# Extract to read:
I have asked him because I dislike the planned method of scale up. I hope he
has already tested step-wise combinations of, say  3, 12, 25 E-cats working
together. As with the airplanes- the start period is critical- heat peaks or
inhibition, oscillations (I think) An "E-lion" must have a more
sophisticated internal structure.
Peter

On Tue, Apr 5, 2011 at 9:51 PM, Alan J Fletcher <a...@well.com> wrote:

>  Rossi continues to answer and/or avoid answering questions.
>
>  http://www.journal-of-nuclear-physics.com/?p=360&cpage=14#comments
>
>    - Andrea Rossi April 5th, 2011 at 5:24 
> AM<http://www.journal-of-nuclear-physics.com/?p=360&cpage=14#comment-31263>
>    Dear Mr Antonio Di Stefano: Thank you for your suggestions. The minimum
>    size is a module of 2.5 kW of power, so far. Warm regards, A.R.

# What the task requires:
Copy out the email reply about scaling up the E-cat word for word, from its first line through its last.

Target pointing data
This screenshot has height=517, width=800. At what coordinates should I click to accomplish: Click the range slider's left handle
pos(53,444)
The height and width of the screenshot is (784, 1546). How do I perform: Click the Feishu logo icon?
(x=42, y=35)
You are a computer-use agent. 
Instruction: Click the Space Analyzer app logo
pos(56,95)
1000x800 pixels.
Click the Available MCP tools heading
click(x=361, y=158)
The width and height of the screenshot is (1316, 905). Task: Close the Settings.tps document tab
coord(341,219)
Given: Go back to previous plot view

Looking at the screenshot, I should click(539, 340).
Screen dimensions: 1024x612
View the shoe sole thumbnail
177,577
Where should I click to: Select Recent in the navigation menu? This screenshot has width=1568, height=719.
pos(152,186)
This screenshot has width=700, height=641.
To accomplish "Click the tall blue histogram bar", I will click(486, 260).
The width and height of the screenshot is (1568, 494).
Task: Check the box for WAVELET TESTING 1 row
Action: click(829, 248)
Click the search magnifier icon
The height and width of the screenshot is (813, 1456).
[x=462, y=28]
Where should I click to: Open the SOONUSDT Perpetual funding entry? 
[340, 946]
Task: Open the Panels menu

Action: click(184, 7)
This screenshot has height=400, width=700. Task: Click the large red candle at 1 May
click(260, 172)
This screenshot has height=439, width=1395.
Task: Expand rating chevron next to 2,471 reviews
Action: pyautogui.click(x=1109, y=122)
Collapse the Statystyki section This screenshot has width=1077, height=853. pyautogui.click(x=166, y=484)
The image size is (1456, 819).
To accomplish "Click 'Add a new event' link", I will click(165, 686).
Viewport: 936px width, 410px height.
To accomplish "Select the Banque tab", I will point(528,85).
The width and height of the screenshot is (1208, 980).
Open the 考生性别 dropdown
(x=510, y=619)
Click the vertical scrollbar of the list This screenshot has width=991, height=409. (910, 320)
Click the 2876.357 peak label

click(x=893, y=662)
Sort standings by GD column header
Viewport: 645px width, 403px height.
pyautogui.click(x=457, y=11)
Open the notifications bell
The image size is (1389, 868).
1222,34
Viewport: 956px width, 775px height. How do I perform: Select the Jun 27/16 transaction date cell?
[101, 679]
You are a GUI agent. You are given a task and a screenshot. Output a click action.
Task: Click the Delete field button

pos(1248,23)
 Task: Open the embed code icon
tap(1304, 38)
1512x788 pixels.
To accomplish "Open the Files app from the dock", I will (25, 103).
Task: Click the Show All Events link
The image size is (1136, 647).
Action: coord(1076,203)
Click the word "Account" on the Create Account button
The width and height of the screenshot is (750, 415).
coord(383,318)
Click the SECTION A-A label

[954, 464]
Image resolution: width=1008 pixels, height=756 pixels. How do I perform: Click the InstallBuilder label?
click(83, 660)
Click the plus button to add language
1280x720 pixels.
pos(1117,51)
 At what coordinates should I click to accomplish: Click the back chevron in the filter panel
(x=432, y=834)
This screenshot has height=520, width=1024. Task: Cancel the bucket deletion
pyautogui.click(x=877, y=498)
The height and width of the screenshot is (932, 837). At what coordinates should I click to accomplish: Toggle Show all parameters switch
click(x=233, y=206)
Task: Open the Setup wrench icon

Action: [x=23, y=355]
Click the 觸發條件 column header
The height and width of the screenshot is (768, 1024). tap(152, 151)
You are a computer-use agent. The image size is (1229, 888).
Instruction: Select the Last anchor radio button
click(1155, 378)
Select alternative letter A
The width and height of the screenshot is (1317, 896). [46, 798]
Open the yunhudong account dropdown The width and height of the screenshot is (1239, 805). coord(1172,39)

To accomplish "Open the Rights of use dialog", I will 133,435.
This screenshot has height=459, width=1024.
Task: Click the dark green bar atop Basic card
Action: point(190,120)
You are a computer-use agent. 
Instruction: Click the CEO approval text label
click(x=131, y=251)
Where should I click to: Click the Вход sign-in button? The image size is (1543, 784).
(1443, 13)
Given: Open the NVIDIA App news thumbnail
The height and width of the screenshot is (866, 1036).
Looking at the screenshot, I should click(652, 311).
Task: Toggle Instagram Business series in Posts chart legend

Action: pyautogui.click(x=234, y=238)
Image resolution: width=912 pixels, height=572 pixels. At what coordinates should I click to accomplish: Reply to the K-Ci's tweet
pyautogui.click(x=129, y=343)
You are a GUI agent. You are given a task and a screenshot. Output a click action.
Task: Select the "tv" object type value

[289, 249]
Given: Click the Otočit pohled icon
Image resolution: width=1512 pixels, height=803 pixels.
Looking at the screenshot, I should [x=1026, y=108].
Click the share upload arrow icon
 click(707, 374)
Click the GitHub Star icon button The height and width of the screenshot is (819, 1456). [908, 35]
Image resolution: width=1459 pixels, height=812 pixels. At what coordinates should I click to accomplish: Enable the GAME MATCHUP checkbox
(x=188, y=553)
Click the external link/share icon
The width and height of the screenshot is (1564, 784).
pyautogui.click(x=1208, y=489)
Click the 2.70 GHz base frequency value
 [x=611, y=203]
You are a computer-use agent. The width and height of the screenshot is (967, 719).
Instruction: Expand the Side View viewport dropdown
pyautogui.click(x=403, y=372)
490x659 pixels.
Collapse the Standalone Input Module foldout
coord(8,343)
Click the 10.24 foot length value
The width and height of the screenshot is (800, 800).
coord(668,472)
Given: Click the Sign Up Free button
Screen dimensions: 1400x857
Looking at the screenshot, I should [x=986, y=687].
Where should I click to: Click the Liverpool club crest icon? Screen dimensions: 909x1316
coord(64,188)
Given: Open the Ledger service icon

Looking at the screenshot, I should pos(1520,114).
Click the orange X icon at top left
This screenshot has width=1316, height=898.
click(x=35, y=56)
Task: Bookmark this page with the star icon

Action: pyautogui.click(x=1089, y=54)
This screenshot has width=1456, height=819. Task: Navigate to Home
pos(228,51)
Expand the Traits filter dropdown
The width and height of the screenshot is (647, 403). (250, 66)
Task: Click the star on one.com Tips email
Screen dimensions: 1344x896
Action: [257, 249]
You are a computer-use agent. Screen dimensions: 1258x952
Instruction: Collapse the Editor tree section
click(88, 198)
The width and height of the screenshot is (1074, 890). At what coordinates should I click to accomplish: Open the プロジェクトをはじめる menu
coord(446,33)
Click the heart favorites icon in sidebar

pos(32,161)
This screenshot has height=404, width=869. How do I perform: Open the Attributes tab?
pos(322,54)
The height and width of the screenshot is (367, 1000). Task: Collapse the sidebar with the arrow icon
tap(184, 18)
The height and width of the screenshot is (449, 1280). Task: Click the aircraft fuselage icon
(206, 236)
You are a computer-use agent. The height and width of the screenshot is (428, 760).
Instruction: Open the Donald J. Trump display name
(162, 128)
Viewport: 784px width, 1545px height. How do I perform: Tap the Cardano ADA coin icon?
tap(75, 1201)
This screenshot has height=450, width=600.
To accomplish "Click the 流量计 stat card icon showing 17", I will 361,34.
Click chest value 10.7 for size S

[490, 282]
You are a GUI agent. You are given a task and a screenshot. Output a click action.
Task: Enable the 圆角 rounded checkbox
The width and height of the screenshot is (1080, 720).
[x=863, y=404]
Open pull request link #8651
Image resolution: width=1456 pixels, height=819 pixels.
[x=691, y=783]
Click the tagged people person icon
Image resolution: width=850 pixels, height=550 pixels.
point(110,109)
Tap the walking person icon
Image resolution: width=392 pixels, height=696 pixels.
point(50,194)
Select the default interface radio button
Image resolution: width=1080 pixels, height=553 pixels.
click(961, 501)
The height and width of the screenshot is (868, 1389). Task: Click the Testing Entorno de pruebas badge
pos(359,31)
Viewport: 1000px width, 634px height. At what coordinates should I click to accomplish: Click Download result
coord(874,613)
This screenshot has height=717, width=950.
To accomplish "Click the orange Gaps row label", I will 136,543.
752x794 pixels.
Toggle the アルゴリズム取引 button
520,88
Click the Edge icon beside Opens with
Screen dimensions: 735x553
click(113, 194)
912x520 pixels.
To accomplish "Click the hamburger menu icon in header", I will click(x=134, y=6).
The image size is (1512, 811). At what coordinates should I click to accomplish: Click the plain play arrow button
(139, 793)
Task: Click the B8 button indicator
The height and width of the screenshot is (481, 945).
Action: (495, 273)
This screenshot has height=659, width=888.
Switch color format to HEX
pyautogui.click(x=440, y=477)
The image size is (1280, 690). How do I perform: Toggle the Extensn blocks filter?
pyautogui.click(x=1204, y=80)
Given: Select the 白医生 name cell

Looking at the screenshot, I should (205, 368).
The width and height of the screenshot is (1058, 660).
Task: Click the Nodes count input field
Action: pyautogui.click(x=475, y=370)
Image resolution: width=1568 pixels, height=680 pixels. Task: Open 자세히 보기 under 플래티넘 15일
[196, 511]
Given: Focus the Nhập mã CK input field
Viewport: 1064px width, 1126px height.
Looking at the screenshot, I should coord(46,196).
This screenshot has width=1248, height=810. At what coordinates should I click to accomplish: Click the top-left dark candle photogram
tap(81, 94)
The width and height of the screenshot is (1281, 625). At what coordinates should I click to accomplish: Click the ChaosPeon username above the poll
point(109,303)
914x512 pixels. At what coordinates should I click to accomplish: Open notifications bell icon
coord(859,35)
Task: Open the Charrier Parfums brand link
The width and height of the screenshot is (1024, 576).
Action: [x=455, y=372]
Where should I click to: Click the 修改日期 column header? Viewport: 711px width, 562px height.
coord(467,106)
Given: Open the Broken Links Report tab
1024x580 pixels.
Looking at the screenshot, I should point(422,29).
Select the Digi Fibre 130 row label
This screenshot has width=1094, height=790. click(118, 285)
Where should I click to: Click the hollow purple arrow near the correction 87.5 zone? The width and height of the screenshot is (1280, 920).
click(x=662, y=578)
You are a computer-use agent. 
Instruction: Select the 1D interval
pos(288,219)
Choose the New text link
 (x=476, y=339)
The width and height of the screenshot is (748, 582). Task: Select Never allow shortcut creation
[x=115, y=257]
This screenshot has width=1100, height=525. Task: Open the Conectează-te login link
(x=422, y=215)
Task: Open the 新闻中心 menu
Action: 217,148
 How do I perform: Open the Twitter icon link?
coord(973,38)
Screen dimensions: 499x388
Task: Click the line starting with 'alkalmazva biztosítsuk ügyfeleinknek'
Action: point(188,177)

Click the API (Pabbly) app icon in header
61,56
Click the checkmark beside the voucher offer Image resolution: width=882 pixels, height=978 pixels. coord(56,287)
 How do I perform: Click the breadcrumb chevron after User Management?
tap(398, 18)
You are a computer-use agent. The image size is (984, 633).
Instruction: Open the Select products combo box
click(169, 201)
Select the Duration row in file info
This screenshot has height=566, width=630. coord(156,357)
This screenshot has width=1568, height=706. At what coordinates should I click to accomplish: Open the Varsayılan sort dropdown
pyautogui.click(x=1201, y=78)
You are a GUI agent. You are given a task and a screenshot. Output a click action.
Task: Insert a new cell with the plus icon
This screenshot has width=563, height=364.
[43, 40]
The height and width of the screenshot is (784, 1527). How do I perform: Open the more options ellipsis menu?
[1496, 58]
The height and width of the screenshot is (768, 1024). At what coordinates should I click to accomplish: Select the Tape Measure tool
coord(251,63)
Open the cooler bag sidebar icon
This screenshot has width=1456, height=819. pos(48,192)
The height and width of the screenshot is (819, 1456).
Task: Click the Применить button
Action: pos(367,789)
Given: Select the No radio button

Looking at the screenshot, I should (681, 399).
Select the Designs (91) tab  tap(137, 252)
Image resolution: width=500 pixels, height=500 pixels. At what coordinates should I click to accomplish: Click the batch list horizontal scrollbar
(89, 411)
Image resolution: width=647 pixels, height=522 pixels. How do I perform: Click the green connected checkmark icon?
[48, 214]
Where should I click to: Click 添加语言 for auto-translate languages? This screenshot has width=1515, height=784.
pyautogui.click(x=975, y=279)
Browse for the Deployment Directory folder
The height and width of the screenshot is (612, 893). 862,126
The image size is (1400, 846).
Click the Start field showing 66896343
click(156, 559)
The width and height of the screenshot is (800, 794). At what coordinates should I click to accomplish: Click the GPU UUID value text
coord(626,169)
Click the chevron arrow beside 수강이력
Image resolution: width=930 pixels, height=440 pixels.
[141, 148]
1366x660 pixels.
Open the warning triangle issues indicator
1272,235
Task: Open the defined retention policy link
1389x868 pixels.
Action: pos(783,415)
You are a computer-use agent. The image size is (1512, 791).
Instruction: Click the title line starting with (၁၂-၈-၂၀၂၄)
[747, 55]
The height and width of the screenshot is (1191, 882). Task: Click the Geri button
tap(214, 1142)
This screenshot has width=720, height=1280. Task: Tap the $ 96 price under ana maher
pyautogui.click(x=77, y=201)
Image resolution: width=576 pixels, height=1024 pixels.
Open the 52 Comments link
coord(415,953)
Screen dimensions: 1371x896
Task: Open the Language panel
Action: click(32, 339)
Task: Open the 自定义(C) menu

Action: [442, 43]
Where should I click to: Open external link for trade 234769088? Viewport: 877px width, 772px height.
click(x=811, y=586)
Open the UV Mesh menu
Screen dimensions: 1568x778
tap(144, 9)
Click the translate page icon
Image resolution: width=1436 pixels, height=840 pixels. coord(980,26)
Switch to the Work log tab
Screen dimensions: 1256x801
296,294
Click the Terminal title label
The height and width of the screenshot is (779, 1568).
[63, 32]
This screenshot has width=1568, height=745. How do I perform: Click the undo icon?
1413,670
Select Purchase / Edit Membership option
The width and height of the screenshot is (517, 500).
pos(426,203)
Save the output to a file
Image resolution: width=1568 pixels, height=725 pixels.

# Result below:
I have asked him because I dislike the planned method of scale up. I hope he
has already tested step-wise combinations of, say  3, 12, 25 E-cats working
together. As with the airplanes- the start period is critical- heat peaks or
inhibition, oscillations (I think) An "E-lion" must have a more
sophisticated internal structure.
Peter

On Tue, Apr 5, 2011 at 9:51 PM, Alan J Fletcher <a...@well.com> wrote:

>  Rossi continues to answer and/or avoid answering questions.
>
>  http://www.journal-of-nuclear-physics.com/?p=360&cpage=14#comments
>
>    - Andrea Rossi April 5th, 2011 at 5:24 
> AM<http://www.journal-of-nuclear-physics.com/?p=360&cpage=14#comment-31263>
>    Dear Mr Antonio Di Stefano: Thank you for your suggestions. The minimum
>    size is a module of 2.5 kW of power, so far. Warm regards, A.R.